I'm pretty sure you were bud. She was the one who was always having problems with her boyfriend and couldn't make friends too easily. She was finally getting some self confidence because she was able to talk to us and it made her feel better, but the bitch thought it was all a bunch of BS and banned her. I questioned it and she jumped down my throat on it. Fuck am I ever glad I don't have watch my step around her here, so Quadzie, if you're reading this, here's the first time I've used this and it's to ya


----------



## CJB (Feb 19, 2003)

S_C, congratulations on your recent demotion!


----------



## kuso (Feb 19, 2003)

> _*Originally posted by irontime *_
> I do however  There was an instance where she threatened to ban me over my questioning of another member (some of you may remember 'girl-power', the chick with all the issues.

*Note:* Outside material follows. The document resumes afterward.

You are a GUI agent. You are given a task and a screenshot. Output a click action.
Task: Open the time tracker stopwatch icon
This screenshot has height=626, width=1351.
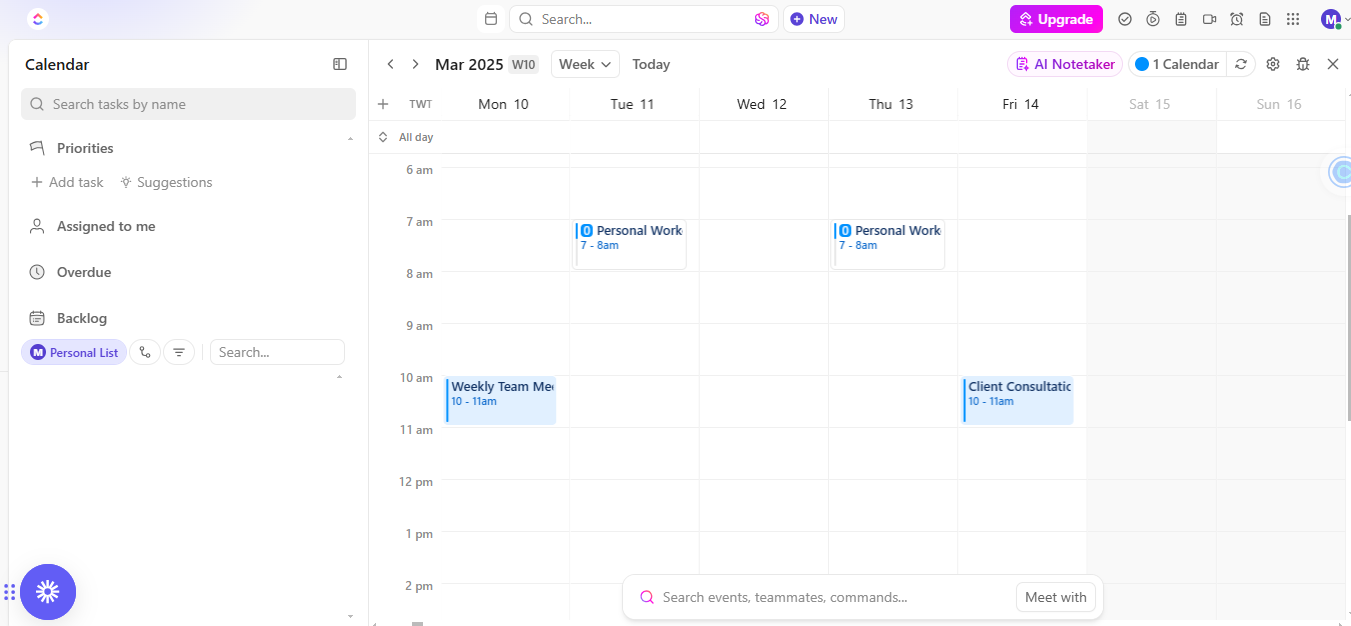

Well she was banned because Quadzie thought she may have been making up all of her stories, and this chick even publically thanked MM for selling her products at great prices  Way to treat your customers eh?  ) There was also a little issue about Q being opposed to me being given a little authority over there, among that and her being pissed at whoever did not kiss her ass I say that bitch can go fuck herself.



You were SC cuz this was about the time we all took off and came here.


----------



## Crono1000 (Feb 19, 2003)

is quadzie still a moderator?  she no longer has the blue word under her name and her locations says "I used to Mod, Now I'm a Master Member!!"

not that I went there or anything... heh heh


----------



## Crono1000 (Feb 19, 2003)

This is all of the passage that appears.